### Source document
::::

# New Member - Desperate for advice



## TXTraveller (Sep 23, 2019)

Hi everyone, 

I know this is the place to just introduce oneself and not unload everything all at once. I’m here because I’m desperate from advice from a group of people who aren’t close to my situation... to get some perspective on considering divorce. 

I currently live in TX and have been married for 10 years and have two wonderful little boys. 

Glad to be here and looking forward to learning and growing and getting some help and maybe giving some help and support in return.


----------



## Hewby (Jul 2, 2019)

I'm new here too. I think we've come to the right place!


----------



## maquiscat (Aug 20, 2019)

Welcome. We look forward to your first post.... outside of this one...and helping if we can.

Sent from my Z982 using Tapatalk


----------



## Lostinthought61 (Nov 5, 2013)

i hope you feel safe to unload your concerns with us. be well


----------



## Tilted 1 (Jul 23, 2019)

And don't share this site with your spouse , this is your safe place.


----------



## TXTraveller (Sep 23, 2019)

100% wow thanks everyone for the warm welcome... 1st ‘real’ post coming soon.


----------



## arbitrator (Feb 13, 2012)

TXTraveller said:


> 100% wow thanks everyone for the warm welcome... 1st ‘real’ post coming soon.


*Looking forward to hearing all about it ~ Not to fear; here at TAM, you're among friends!*


----------

::::

### Provided data
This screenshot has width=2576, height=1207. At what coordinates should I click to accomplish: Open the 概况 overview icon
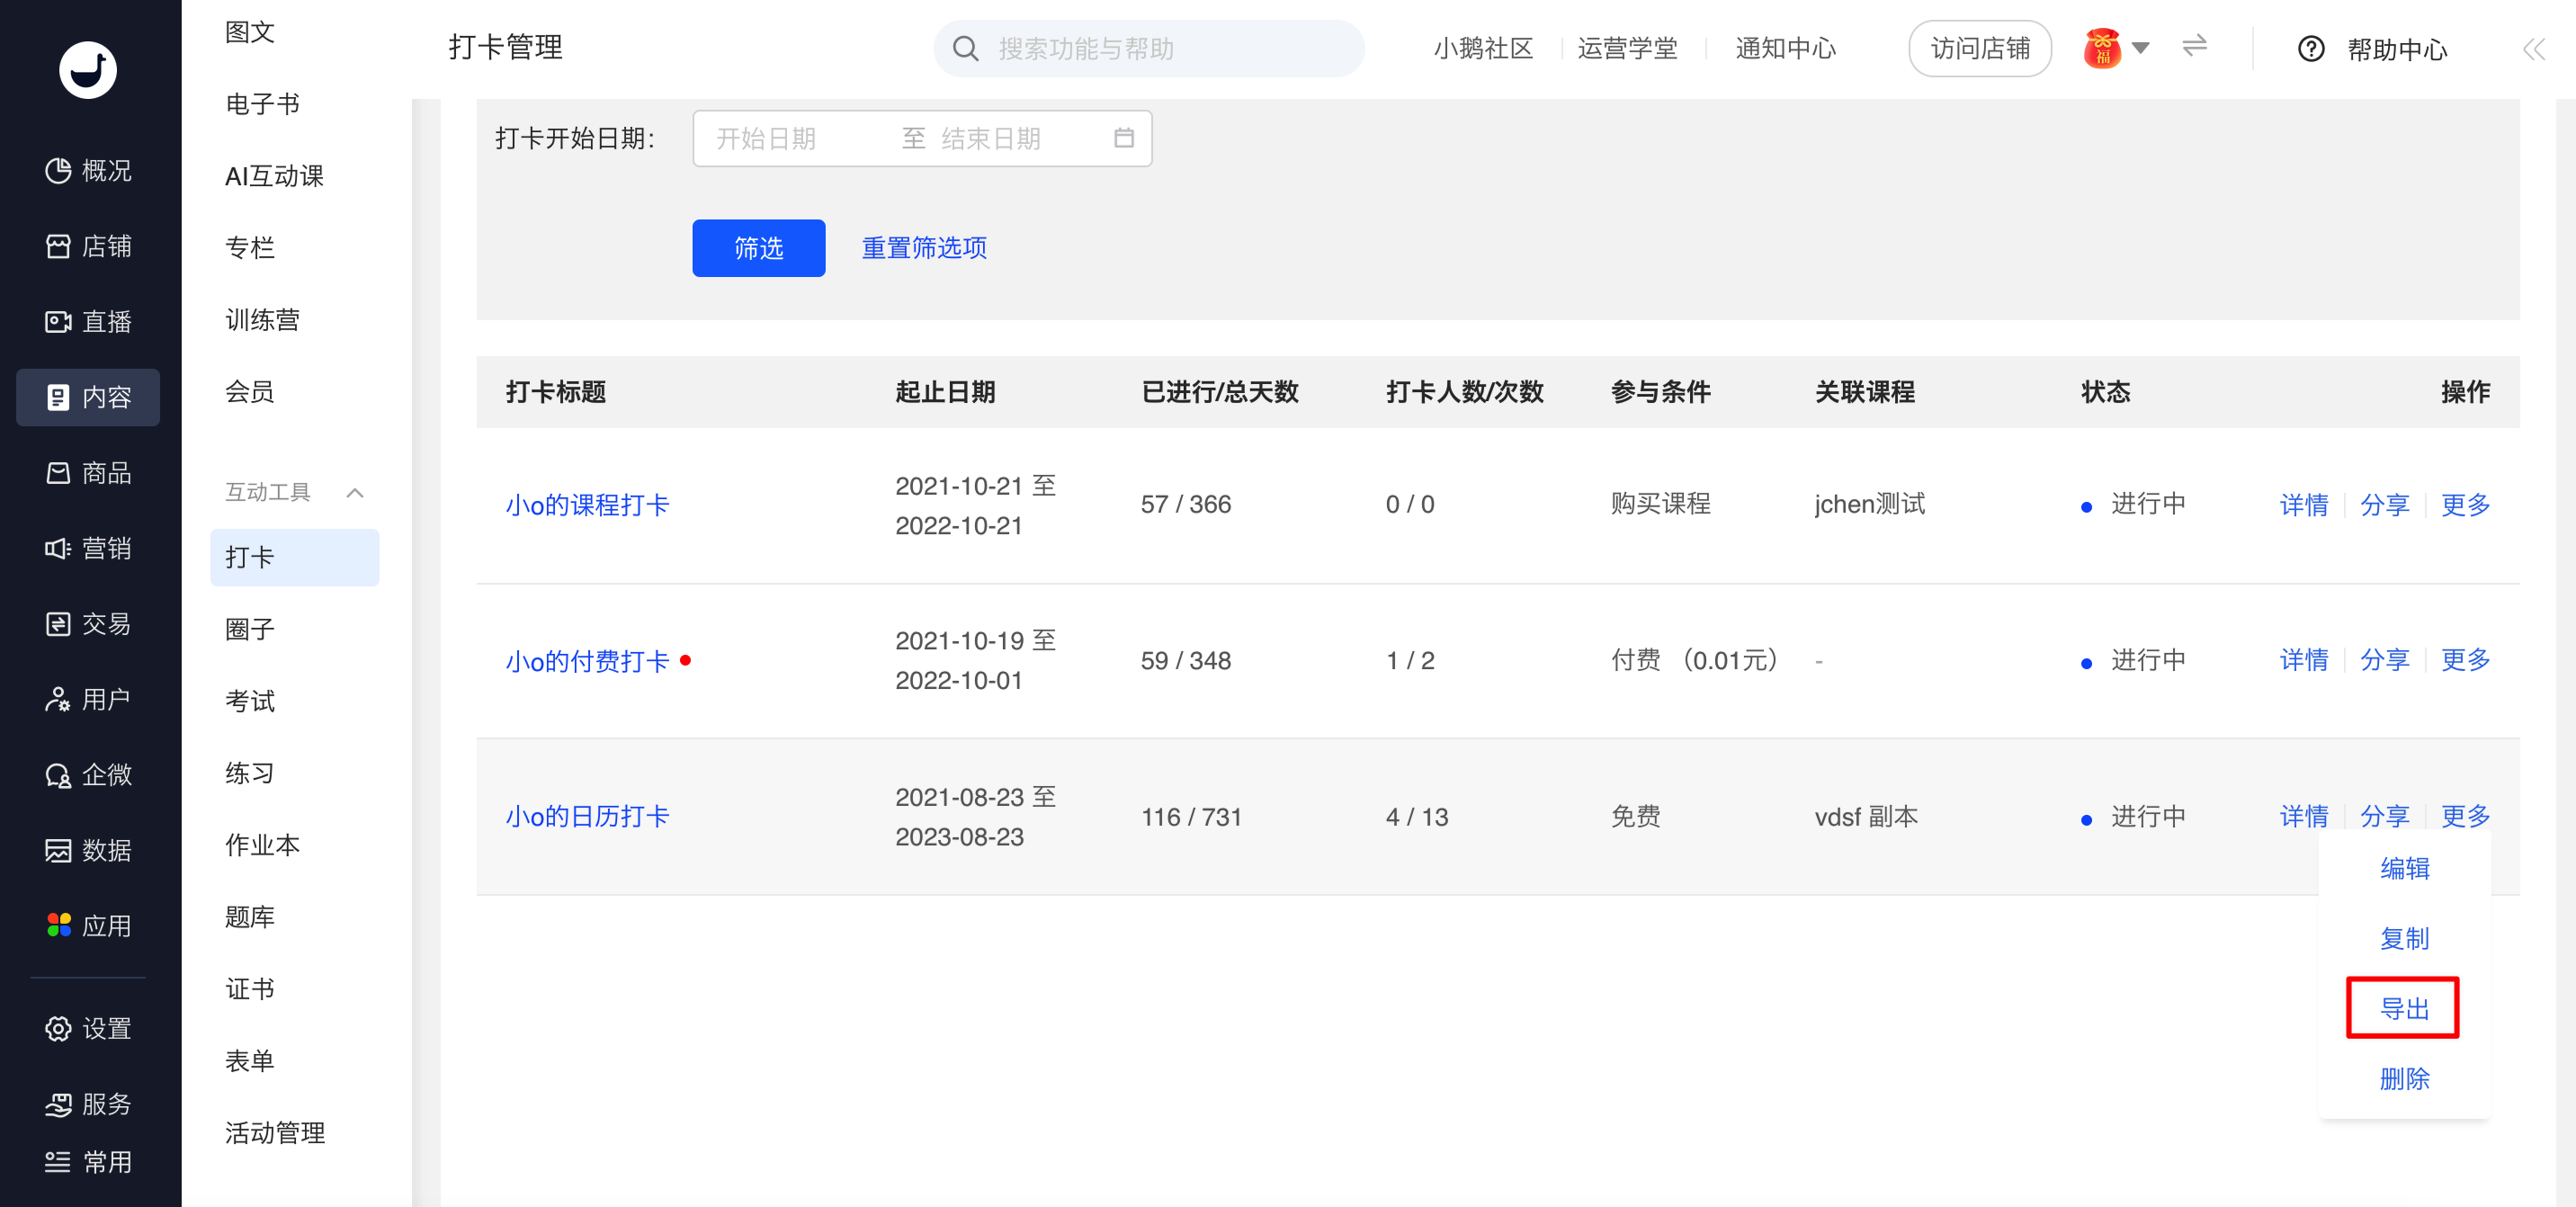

::::

### Exercise set
**A.** Answer these questions about the forum thread:
(i) How long has TXTraveller been married?
(ii) What device does maquiscat's post say it was sent from?
(iii) Who does Tilted 1 say the site should not be shared with?
**B.** Please reproduce word for word the stretch of the forum thread from "I know this" through "wonderful little boys.".
The data isn't needed for any of this work.

### Per-task answers
**A.**
(i) 10 years
(ii) A Z982, using Tapatalk
(iii) The spouse

**B.**
I know this is the place to just introduce oneself and not unload everything all at once. I’m here because I’m desperate from advice from a group of people who aren’t close to my situation... to get some perspective on considering divorce. 

I currently live in TX and have been married for 10 years and have two wonderful little boys.